**Provided data:**
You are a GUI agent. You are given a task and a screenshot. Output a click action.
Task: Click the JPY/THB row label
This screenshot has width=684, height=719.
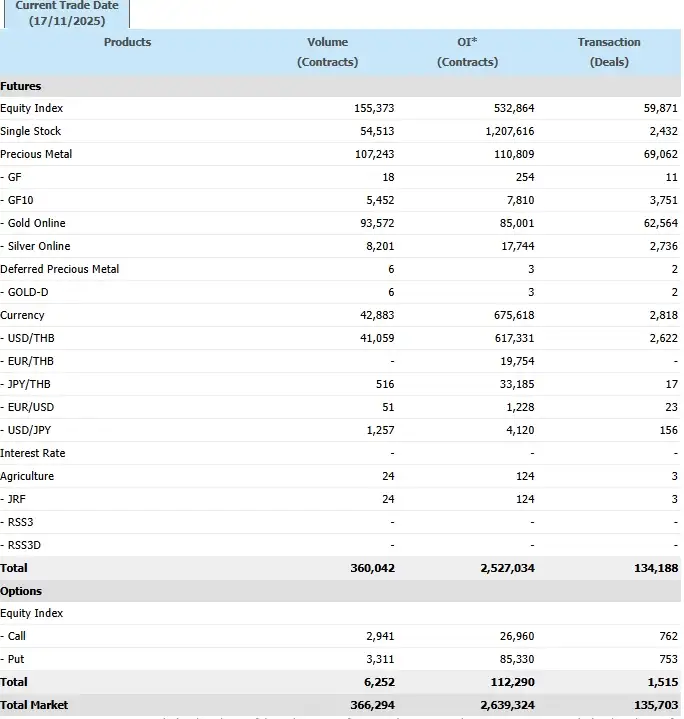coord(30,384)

---

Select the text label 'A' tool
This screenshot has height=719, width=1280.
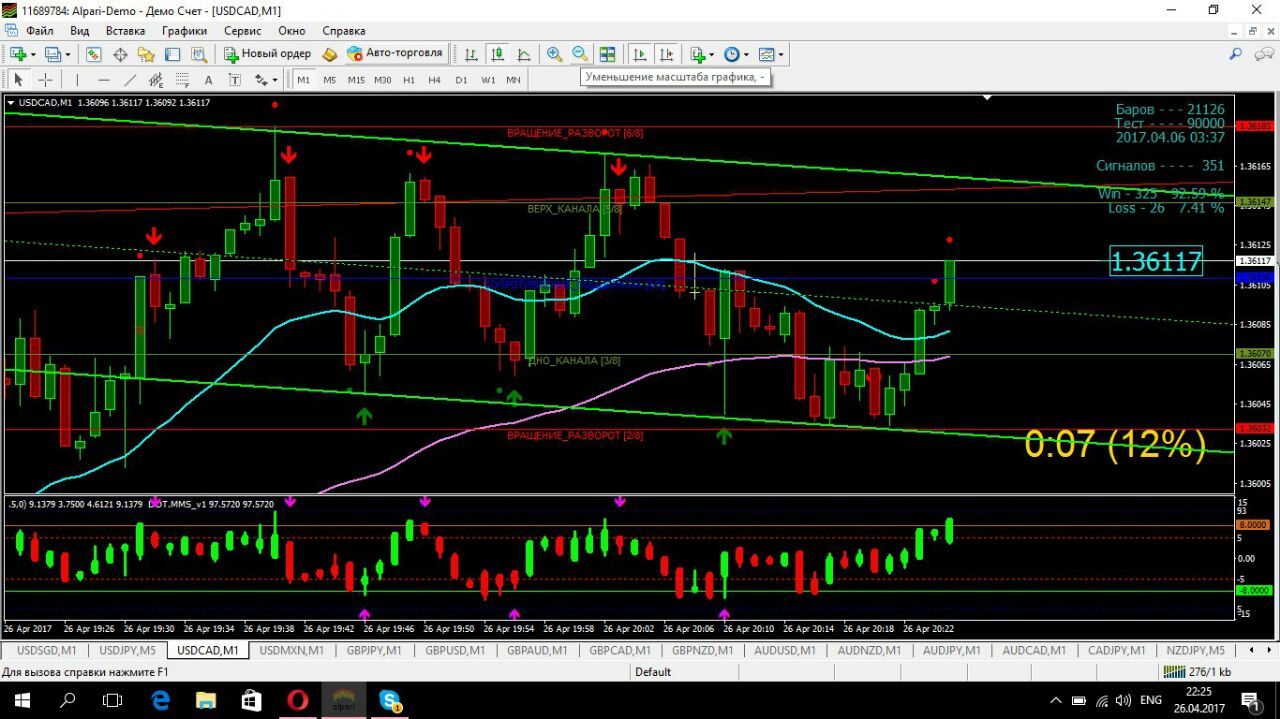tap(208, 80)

**Work task:** Collect the complete line wherever the string "label" appears in the records.

**Exercise output:**
Task: Click the JPY/THB row label
Select the text label 'A' tool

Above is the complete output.